Yes. The FDA meeting is really there to help us see through this -- the finding and for reconfirming with the audits. I think, it’s really, again unusual to see a very strong placebo effect. And for us, we have some, I would say, ideas of what might, I’ve explained this and I think Jan, alluded to some of those possibilities in script. And so obviously this is what we want to share with the FDA, share the findings, and we might learn as well from FDA. So, I think it’s obvious for us that it’s very unusual situation and it really deserves a meeting with FDA. So now, FDA has seen that sort of product before and they probably know more than we do maybe on some of the raw data that they’ve seen. And this is what we want to share with the FDA. So, we want to have the benefit of picking their brain and having them I would buy in our strategy. And what we’ve said in the -- today is the possibility of modifying the statistical analysis plan.

So, as you know we have pre-established a way to look at the data and analyze data. And so, based on the information we have, we might have the possibility to modify slightly the SAP, based on the observation, not necessarily to meet -- to get a positive trial. But I think it would be justified for us to do so. And especially that the SAP for TRILOGY 2 was not I would say filed officially. And I think for that reason, actually, it was good -- even though it’s the same protocol for each trial for TRILOGY 1 and 2, TRILOGY 2 -- the SAP for TRILOGY 2 was still not available to the FDA. And now that if we have this TRILOGY 1 finding on usual placebo effect, I think it’s really normal for us to discuss the possibility of changing the SAP.

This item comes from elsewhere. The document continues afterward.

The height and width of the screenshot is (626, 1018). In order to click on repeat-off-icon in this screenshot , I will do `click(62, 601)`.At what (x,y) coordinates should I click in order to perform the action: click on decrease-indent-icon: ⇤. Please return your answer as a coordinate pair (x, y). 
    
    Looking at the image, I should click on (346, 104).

So, it’s going to be, I would say, a very interesting discussion with FDA to see how we can improve and integrate may be what would have explained the failure of TRILOGY. And yet with TRILOGY 1 if you -- if we by doing some post hoc analyses, we can convince the FDA that we’ve put our finger on the explanation, then we have -- as I said before, we have a path forward to keep going with TRILOGY 2.

So, it’s really good practice on our part. We could have I would say modified the SAP without consulting with the FDA. But, I think it’s very prudent on our part to do so, because it’s unusual. I think, it’s really out of the extraordinary here. So, that that was our -- and it was also, as you can imagine, discussed internally intensively with our regulatory experts. And they all agreed, including Dr. Mozaffarian as well that it really deserves a good meeting with FDA.

Toby Ma

Okay. I just have a one more quick question. So, is it fair to assume you would have reported the outcome of the FDA meeting ahead of the TRILOGY 2 top line results?

Jan D’Alvise

Yes. I don’t know that we can comment on that yet at this point, Toby. It’s going to depend on the timing of the FDA and what the FDA says about the approach to the statistical analysis plan, and then, of course, the timing to unblind TRILOGY 2. So, I think at this point, we can’t comment on that. But, we’ll certainly provide an update as we move forward.


And to our audience joining today, that concludes our Q&A session in the interest of everyone’s time today. I will turn the floor back to our management team for any additional or closing remarks.

Jan D’Alvise

Thanks, Tim. And I just would like to wrap things up here briefly by saying, as always, of course, we want to thank everyone again for joining us today. And we look forward to providing further updates, as soon as possible.

So, thank you, and I hope everybody has a good Valentine’s Day. All the best.


Ladies and gentlemen, this does conclude today’s business update, and we thank you all for joining. You may now disconnect your lines, and we hope that you enjoy your weekend.